> Mr. Parry believes that the metric system will prove to be outdated - there
> are better systems. He says that advanced computers use a 16 base system;
> the computers that control guided missiles cannot do decimal calculations;
> decimal calculations are too slow! Mr. Robert Parry is doing a first class
> job. He should be given support.

I have not programmed guided missiles, but I have programmed barcode readers 
and battery chargers. The battery charger uses an idiosyncratic unit equal to 
a seventeenth of a volt. It uses an 8-bit ADC (0-255) to digitize a range of 
0 to 15 V. The barcode reader uses a time unit of 1/1152000 s, or something 
like that, to measure bar widths. The timer overflows in 65536 of these 
units. Its clock rate, IIRR, was chosen to be a multiple of 9600 Hz so that 
it can talk in common baud rates.
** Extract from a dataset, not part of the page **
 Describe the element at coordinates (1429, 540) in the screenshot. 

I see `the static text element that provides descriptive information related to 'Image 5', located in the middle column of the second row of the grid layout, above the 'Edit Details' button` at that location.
These idiosyncratic units have nothing to 
do with an all-purpose measuring system with a consistent numeric base, 
except for being defined in terms of it.

As to the base of such a system, it could have been 16, 20, 60, or 10, as long 
as most humans know how to calculate in that base. Base 20 was used in what 
are now northern Spain, France, England, and Guatemala, and base 60 was used 
in Babylonia. Base 10 has won out, and that is what the metric system is 
based on. There is no other general-purpose measuring system with a different 
base; other sets of units have numeric mishmashes.